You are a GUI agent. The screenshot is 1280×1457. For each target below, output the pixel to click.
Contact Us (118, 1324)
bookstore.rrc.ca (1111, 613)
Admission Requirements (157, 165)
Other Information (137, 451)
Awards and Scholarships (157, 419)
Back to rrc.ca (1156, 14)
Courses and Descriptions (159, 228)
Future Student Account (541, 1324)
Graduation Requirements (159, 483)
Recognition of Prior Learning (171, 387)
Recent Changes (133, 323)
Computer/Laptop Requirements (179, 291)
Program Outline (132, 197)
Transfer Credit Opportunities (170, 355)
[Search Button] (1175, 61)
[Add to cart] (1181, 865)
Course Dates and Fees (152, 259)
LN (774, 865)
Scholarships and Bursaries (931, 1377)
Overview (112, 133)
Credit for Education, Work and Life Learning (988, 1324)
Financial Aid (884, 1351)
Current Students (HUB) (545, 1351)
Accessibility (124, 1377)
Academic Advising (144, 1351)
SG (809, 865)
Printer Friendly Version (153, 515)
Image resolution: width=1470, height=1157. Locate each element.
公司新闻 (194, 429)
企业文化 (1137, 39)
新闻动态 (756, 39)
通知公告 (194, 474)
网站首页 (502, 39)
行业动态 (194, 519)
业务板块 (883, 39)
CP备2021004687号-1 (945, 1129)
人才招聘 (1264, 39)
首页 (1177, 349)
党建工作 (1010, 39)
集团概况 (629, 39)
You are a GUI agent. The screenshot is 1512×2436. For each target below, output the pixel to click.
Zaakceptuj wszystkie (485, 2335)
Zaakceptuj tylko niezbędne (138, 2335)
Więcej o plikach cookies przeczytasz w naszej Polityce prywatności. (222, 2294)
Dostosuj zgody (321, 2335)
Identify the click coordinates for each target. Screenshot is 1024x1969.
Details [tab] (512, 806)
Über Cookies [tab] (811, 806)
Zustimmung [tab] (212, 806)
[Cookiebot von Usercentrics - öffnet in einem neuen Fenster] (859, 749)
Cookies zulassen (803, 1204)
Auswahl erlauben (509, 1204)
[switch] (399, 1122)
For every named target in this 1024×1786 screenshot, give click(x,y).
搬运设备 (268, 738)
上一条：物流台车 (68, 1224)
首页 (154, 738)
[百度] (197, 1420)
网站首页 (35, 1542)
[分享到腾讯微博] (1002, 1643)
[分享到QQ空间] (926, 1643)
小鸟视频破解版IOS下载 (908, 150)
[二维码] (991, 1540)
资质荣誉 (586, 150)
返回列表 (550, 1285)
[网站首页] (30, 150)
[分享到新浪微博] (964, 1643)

— PROBLEM STATEMENT —
Reproduce only the lines running from the one with "[百度] (197, 1420)" through the final line of the listing above, both ends included.

— ANSWER TO THIS TASK —
[百度] (197, 1420)
网站首页 (35, 1542)
[分享到腾讯微博] (1002, 1643)
[分享到QQ空间] (926, 1643)
小鸟视频破解版IOS下载 (908, 150)
[二维码] (991, 1540)
资质荣誉 (586, 150)
返回列表 (550, 1285)
[网站首页] (30, 150)
[分享到新浪微博] (964, 1643)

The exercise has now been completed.